Şeytan’ın ve onun varislerinin tekliflerine karşı “LA : Hayır” diyecek bir cesareti kendinizde bulamıyorsak, biz “oltayı yutmuş bir balık” gibi oluruz. Oltayı yutan balık yem istemez!

Biz “akvaryum balığı” da değiliz, birinin yemlemesine muhtaç..

Ha! Bu arada gideceği limanı bilmeyen kaptana hiçbir rüzgar fayda sağlamaz. Bir gayemiz, hedefiniz varsa, istikametimiz de olmalı. Elde etmek istediğimiz şeyler için bedel ödemeye  hazırlıklı olmanız gerek!

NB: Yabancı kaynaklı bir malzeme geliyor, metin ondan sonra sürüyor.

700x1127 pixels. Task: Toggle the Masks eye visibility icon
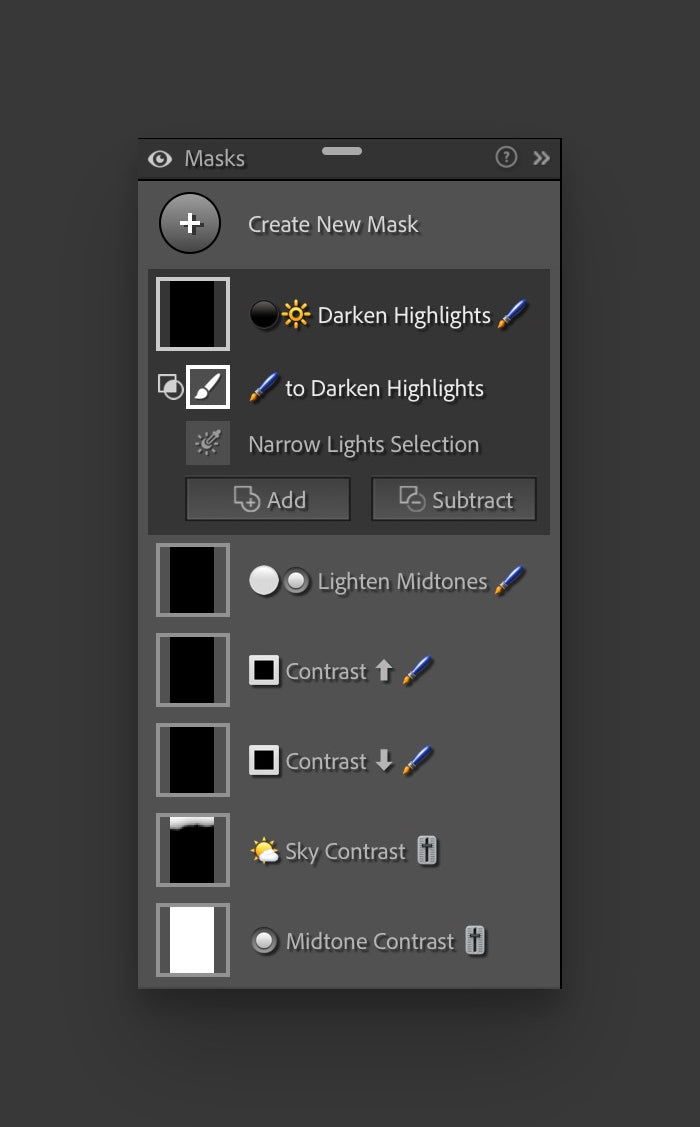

PKK ile mücadeleyi hatırlayalım. The Cemaat ve 15 Temmuzu hatırlayalım. “Nerede yanlış yaptı” sorusunu sormadan bir sonuca varamıyoruz. Gazze konusunda bile İslam ülkeleri olarak nasıl kilitlenip kaldık. Bir boykotu bile doğru düzgün yapamadık, yüzümüze gözümüze bulaştırdık.

Yarından sonrası için karar verirken bunlar üzerinde daha çok düşünmemiz, konuşmamız gerek. Geçmişlerinden ders almayan topluluklar, sağlıklı bir gelecek inşa edemezler.

Sahi, Trump DSÖ’den çekilirse, UN WOMAN’dan ayrılırsa, bir Israrla, Hak’ka ve Halka karşı da inatla, bunları korumaya, savunmaya, desteklemeye devam edecek miyiz? Sahi bu kararlılık ve cesaret neden, niçin, nereye kadar!

Yeni salgınlar kapıda” diyorlar. Sakın, bu konuda “dostumuz  Trump”ı ikna işini de bize vermesinler de! Müslümanları birleştiremiyoruz, Hazara, Karay, derken, diğer “Şeytanın dostlarını birleştirmek” bize düşmez inşallah! Selam ve dua ile.